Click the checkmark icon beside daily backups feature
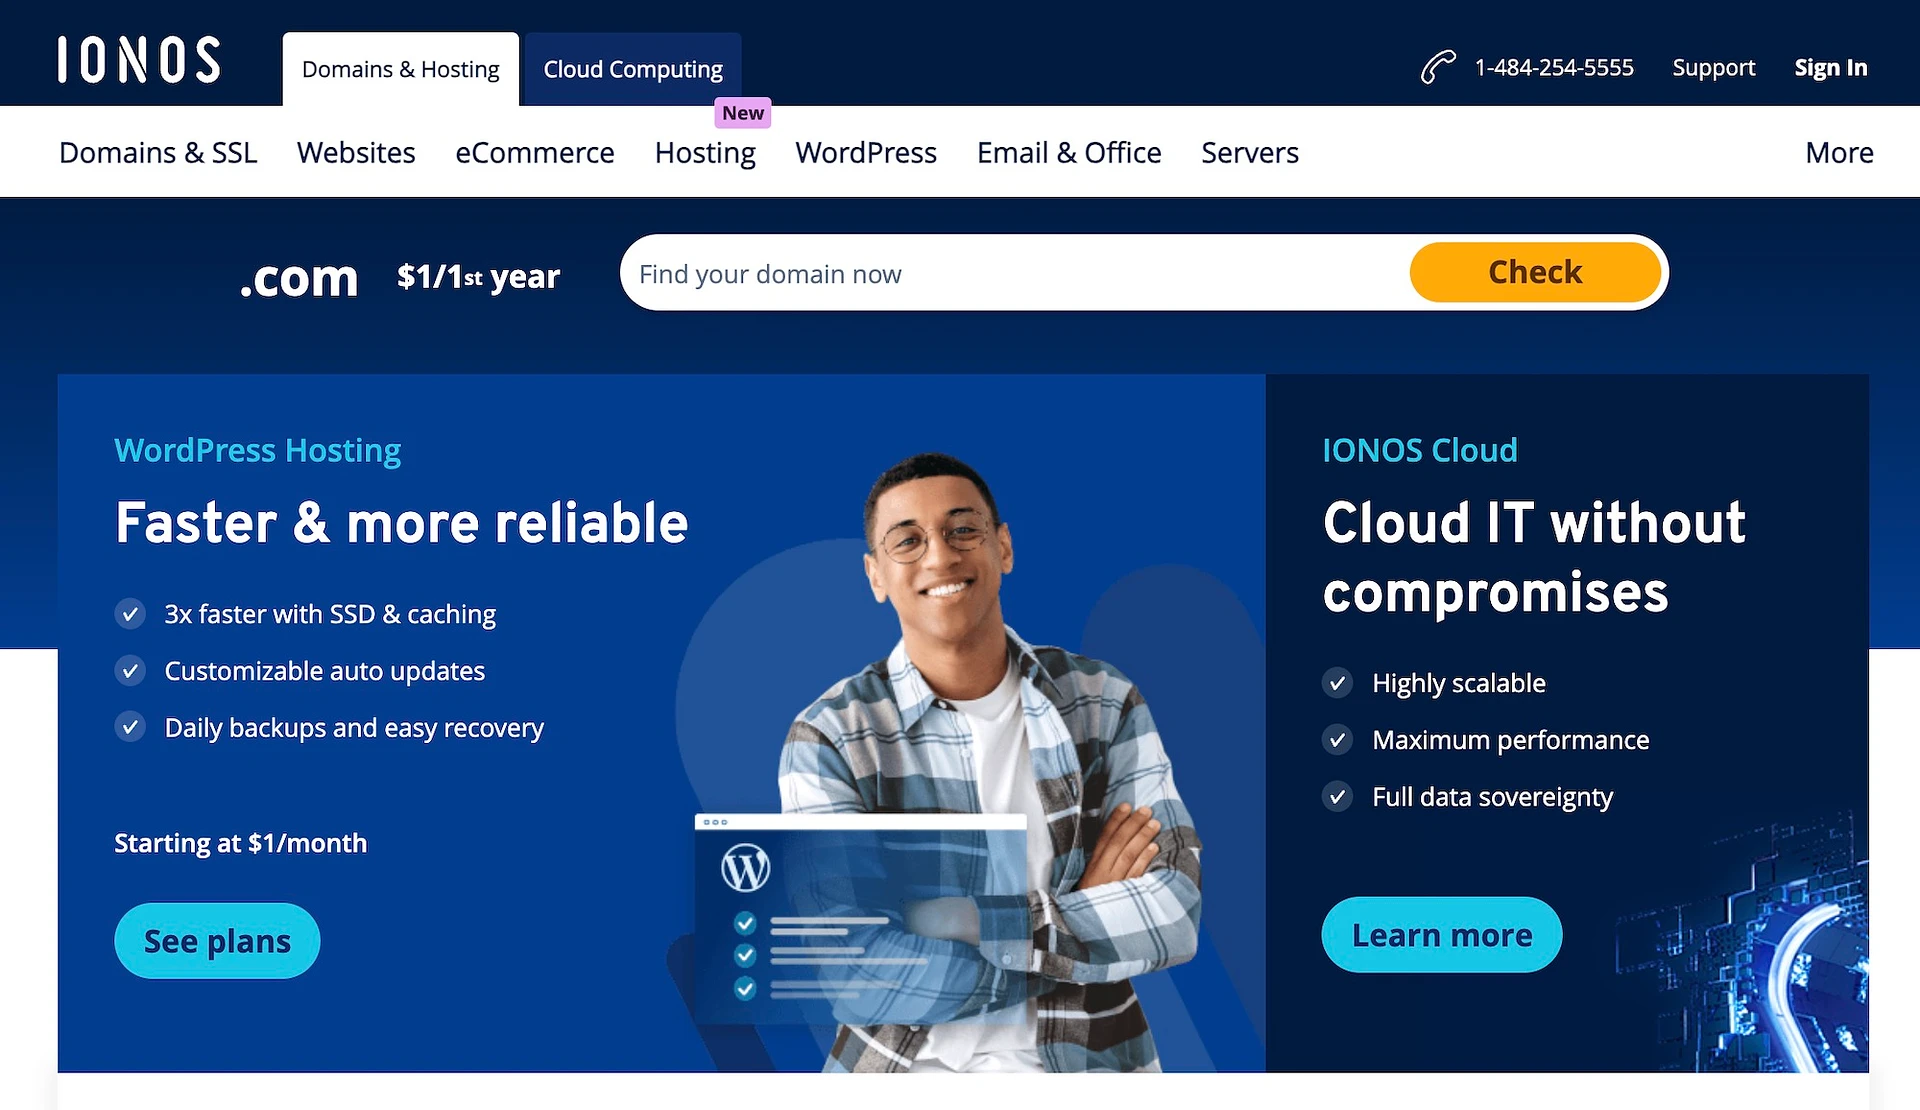The height and width of the screenshot is (1110, 1920). coord(129,728)
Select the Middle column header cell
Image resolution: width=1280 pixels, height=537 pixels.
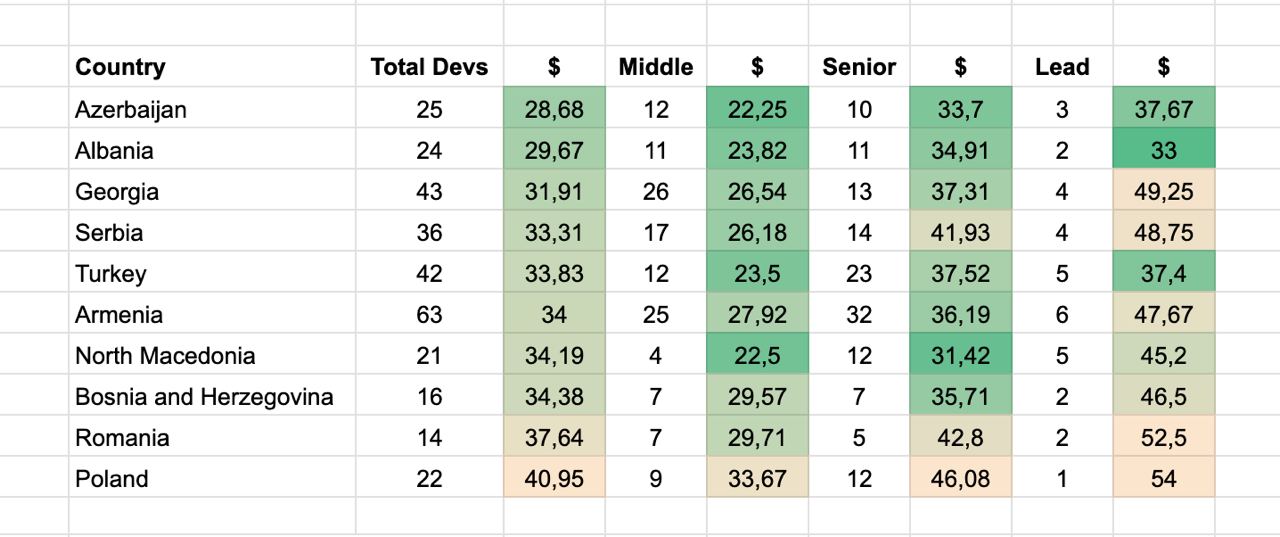pyautogui.click(x=655, y=68)
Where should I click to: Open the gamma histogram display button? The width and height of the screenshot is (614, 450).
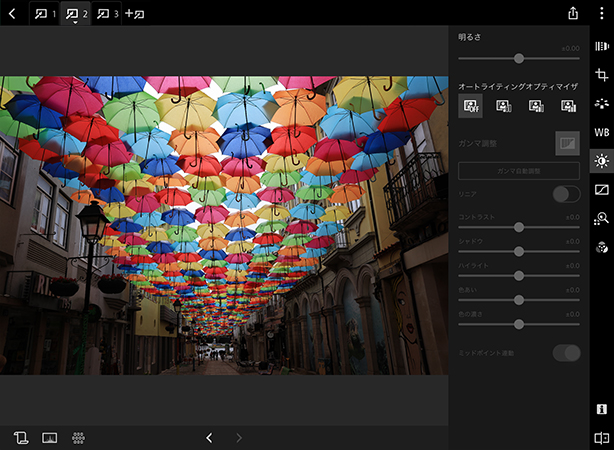567,144
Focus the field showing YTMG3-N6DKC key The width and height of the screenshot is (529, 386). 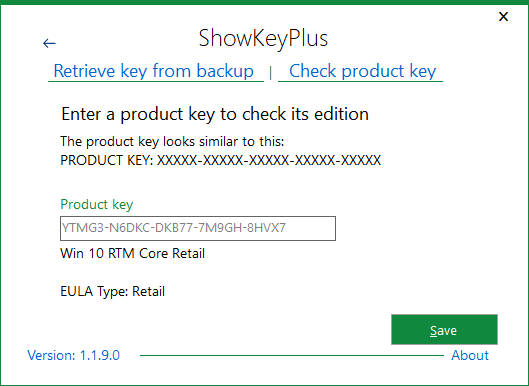(x=198, y=228)
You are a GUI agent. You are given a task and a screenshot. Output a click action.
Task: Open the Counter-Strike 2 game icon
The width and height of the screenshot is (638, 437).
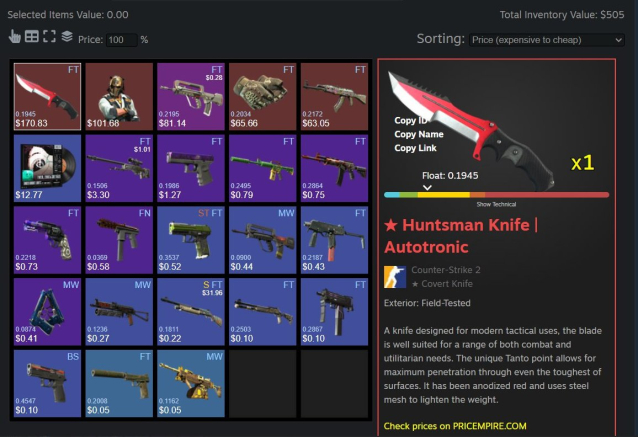pos(395,277)
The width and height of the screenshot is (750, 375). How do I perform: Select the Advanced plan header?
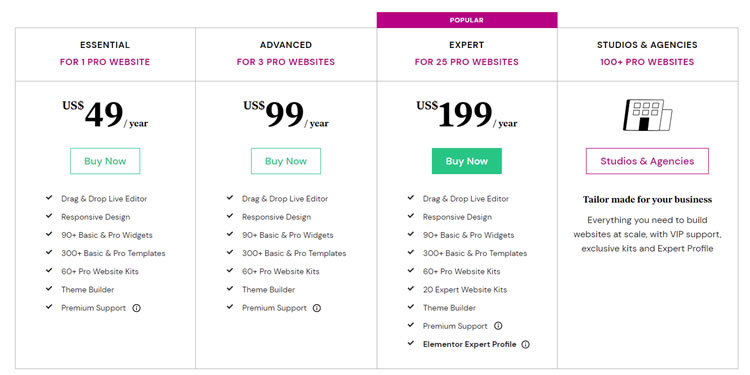[286, 45]
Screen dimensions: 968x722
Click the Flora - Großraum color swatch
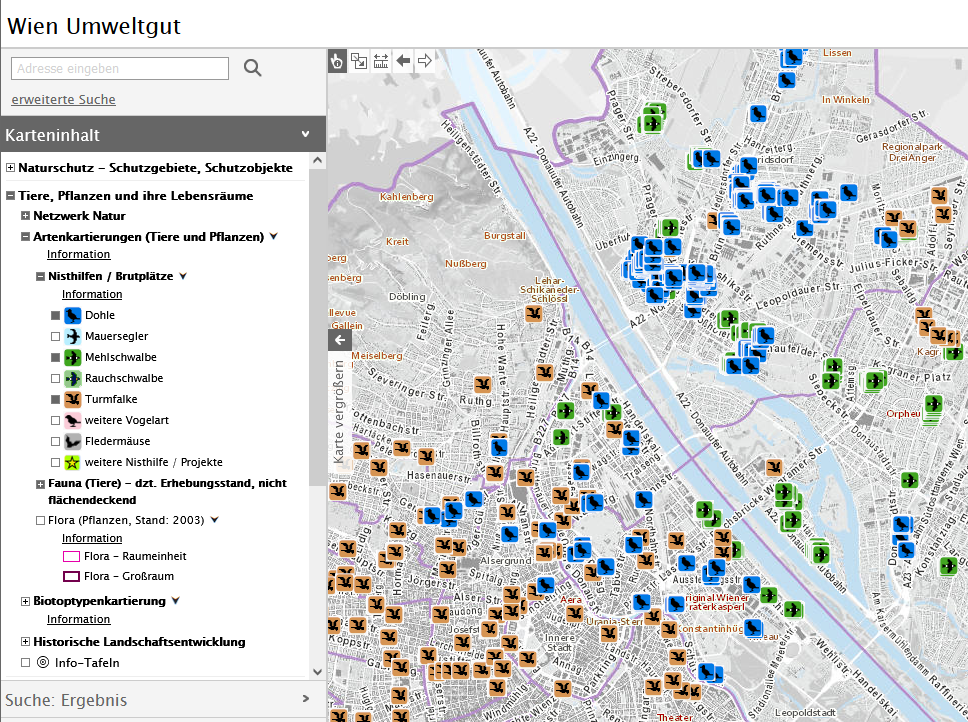(x=71, y=576)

**WHAT TO PRODUCE**
Copy the rows verbatim, beginning at the line that contains "Screen dimensions: 968x722" and stopping after the last line of the rows. Omit the pictures from your answer.

**TASK RESULT**
Screen dimensions: 968x722
Click the Flora - Großraum color swatch
(x=71, y=576)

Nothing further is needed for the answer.